O fotógrafo António Cunha é o grande vencedor da sétima edição do prémio que, no ano em que se comemora o centenário do nascimento de Agustina Bessa-Luís, tem a ilustre escritora como tema.
Para além do 1.º prémio ao fotógrafo flaviense, o júri atribuiu, ainda, um segundo lugar a Fernando Fortes (Almada) e o terceiro a José Martins, de Vila do Conde. Foram nomeados para menções honrosas os fotógrafos Abílio Mendes (Amarante), António Tedim (Moreira da Maia) e Paulo Fernandes (Viana do Castelo).

Verónica Pinto, presidente da direção da Associação para a Criação do Museu Eduardo Teixeira Pinto, destaca o carácter único deste prémio “que ao distinguir ilustres amarantinos através da arte da fotografia e de um conjunto de fotografias a preto e branco de enorme qualidade técnica está também a distinguir e a promover Amarante, já que o regulamento de participação prevê que pelo menos uma das fotografias seja sempre realizada num cenário amarantino, a génese dos nossos ilustres homenageados”.
Américo Paulo Ribeiro, presidente da Junta da União de Freguesias de Amarante, salienta a origem do prémio que pretende levar ainda mais longe a riqueza da história da nossa cidade e do nosso concelho, berço de nomes que estarão para sempre ligados à história do país e do mundo.
As 18 fotografias vencedoras dão origem a uma exposição itinerante que está patente em 10 espaços, ao longo de um ano.
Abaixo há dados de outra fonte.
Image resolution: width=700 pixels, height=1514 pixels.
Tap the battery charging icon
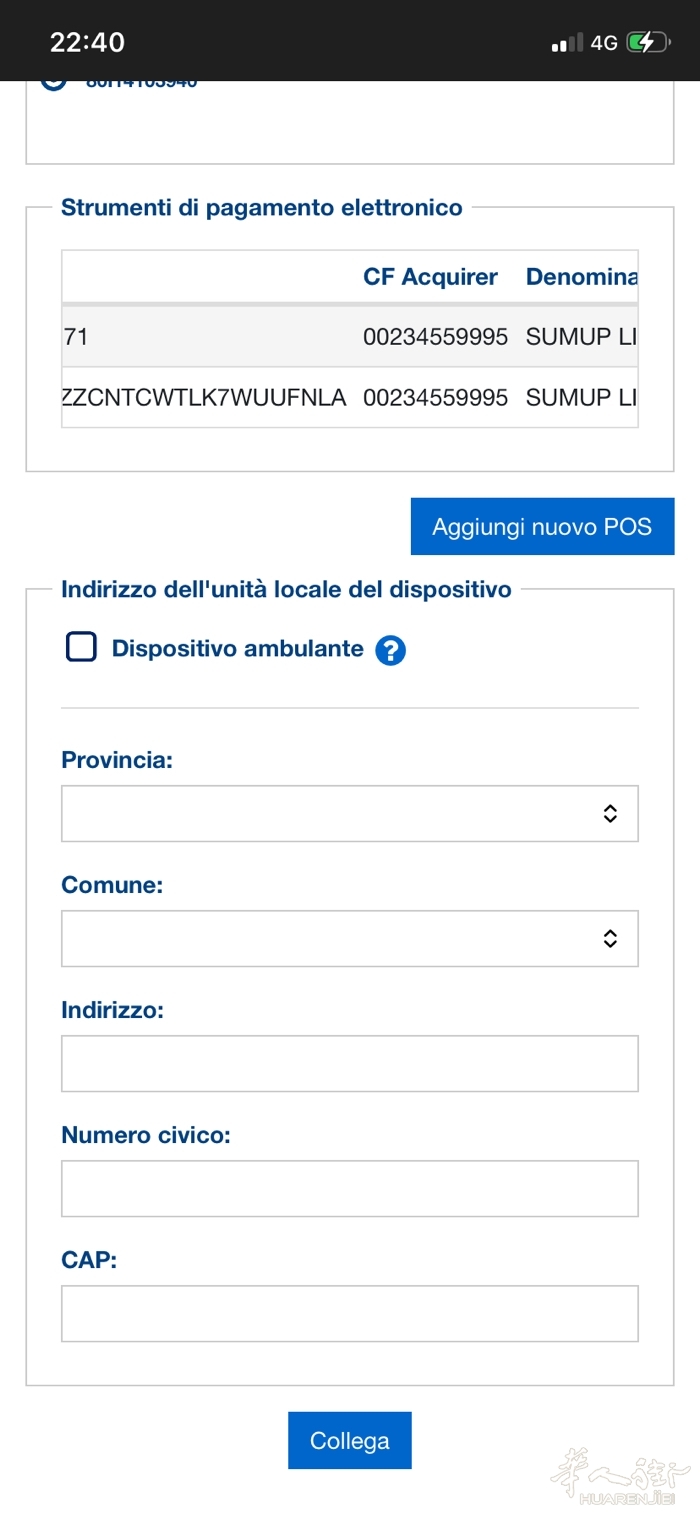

A primeira destas itinerâncias será na sede da Junta da União de Freguesias de Amarante, onde a exposição Ilustre Amarantino poderá ser visitada até ao próximo dia 31 de dezembro.
O Concurso Ilustre Amarantino já homenageou Teixeira de Pascoaes, Eduardo Teixeira Pinto, Amadeo de Souza-Cardoso, António Lago Cerqueira, António Carneiro, António Cândido e Agustina Bessa-Luís.